The PerfGen project addresses the critical need for extensive performance data in HPC environments, where traditional data collection is often time-consuming and resource-intensive. By developing generative AI methods, specifically using GAN-based and LLM-based approaches, PerfGen synthesizes high-fidelity performance data, with LLM-based methods showing superior performance. The framework also introduces a new dissimilarity metric to evaluate the quality of the generated data, ensuring it supports accurate and effective downstream machine learning tasks. This innovative approach enables scalable and efficient performance optimization in HPC systems.

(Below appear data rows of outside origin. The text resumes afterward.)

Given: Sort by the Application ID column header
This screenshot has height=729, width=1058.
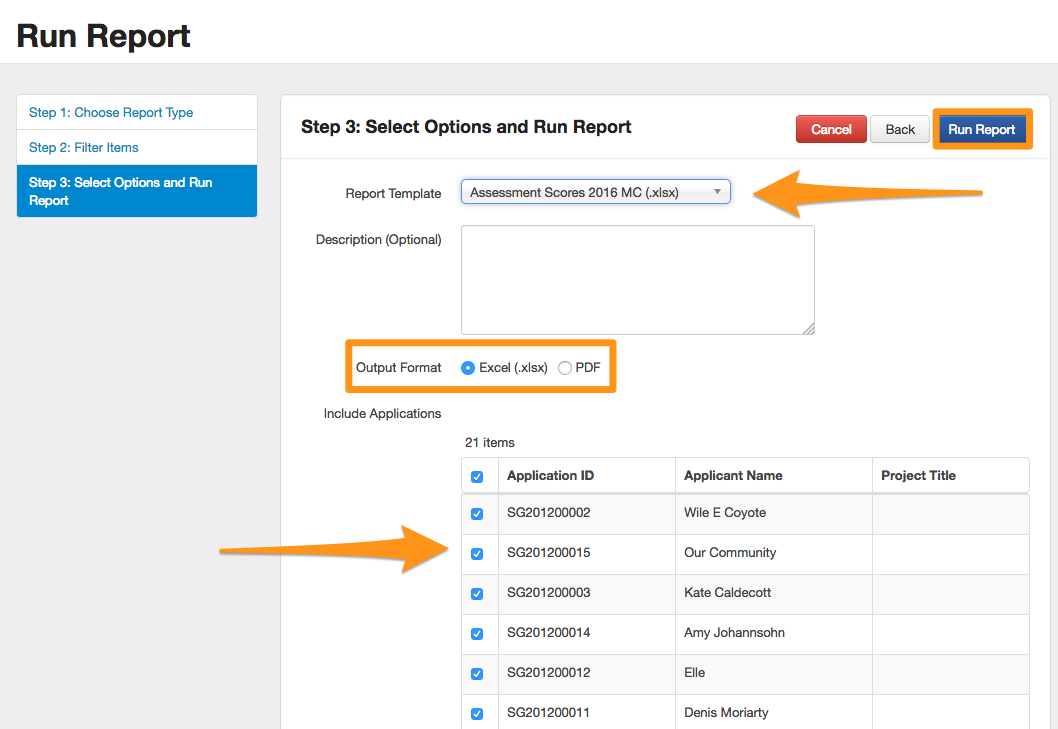Looking at the screenshot, I should click(x=550, y=476).
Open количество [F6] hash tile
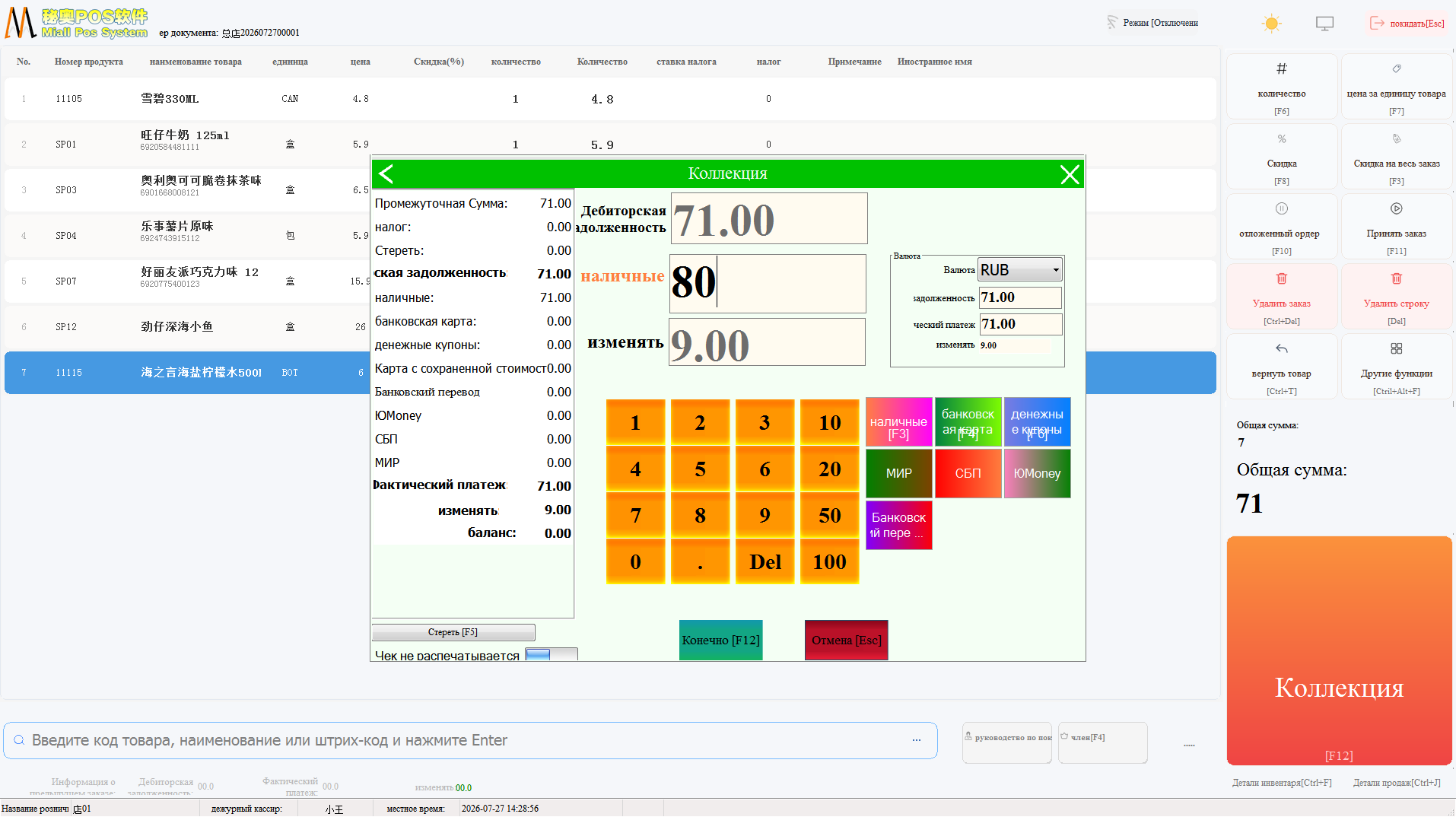 click(x=1282, y=87)
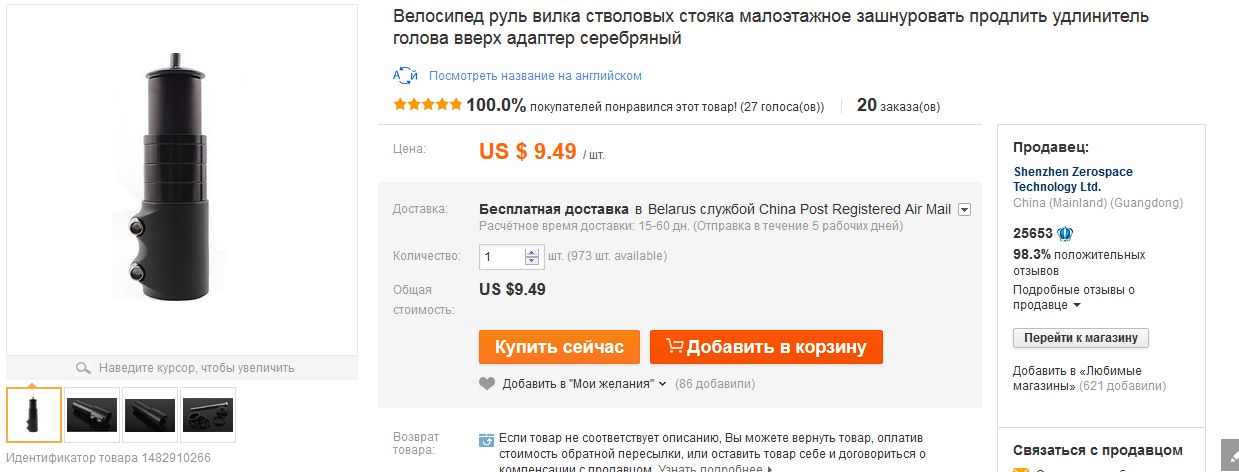Expand the "Мои желания" wishlist dropdown arrow
This screenshot has width=1239, height=472.
(662, 384)
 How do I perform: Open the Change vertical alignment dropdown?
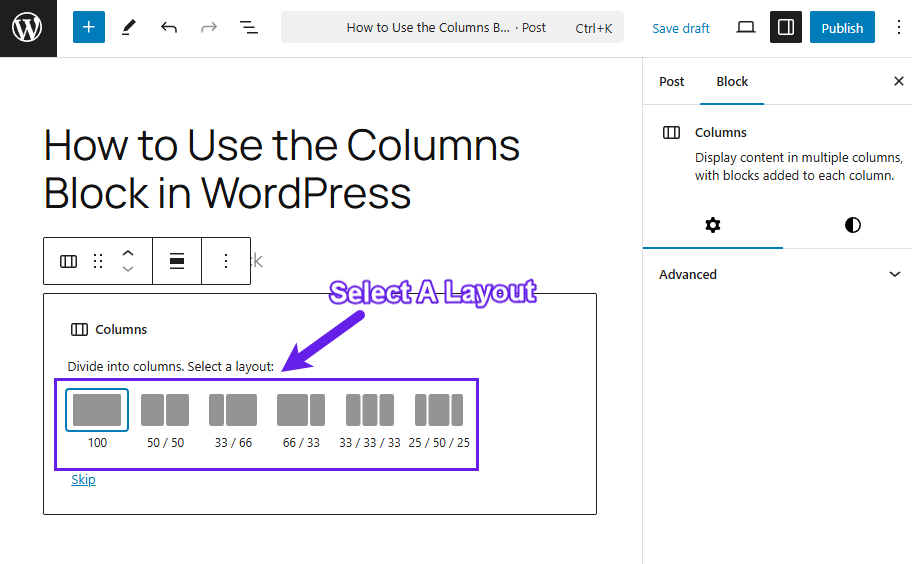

The performance analytics domain in High Performance Computing (HPC) uses tabular data to solve regression problems, such as predicting the execution time. Existing Machine Learning (ML) techniques leverage the correlations among features given tabular datasets, not leveraging the relationships between samples directly. Moreover, since high-quality embed-dings from raw features improve the fidelity of the downstream predictive models, existing methods rely on extensive feature engineering and pre-processing steps, costing time and manual effort. To fill these two gaps, we propose a novel idea of transforming tabular performance data into graphs to leverage the advancement of Graph Neural Network-based (GNN) techniques in capturing complex relationships between features and samples. In contrast to other ML application domains, such as social networks, the graph is not given; instead, we need to build it. To address this gap, we propose graph-building methods where nodes represent samples, and the edges are automatically inferred iteratively based on the similarity between the features in the samples. We evaluate the effectiveness of the generated embeddings from GNNs based on how well they make even a simple feed-forward neural network perform for regression tasks compared to other state-of-the-art representation learning techniques. Our evaluation demonstrates that even with up to 25 % random missing values for each dataset, our method outperforms commonly used graph and Deep Neural Network (DNN)-based approaches and achieves up to 61.67% & 78.56 % improvement in MSE loss over the DNN baseline respectively for HPC dataset and Machine Learning Datasets.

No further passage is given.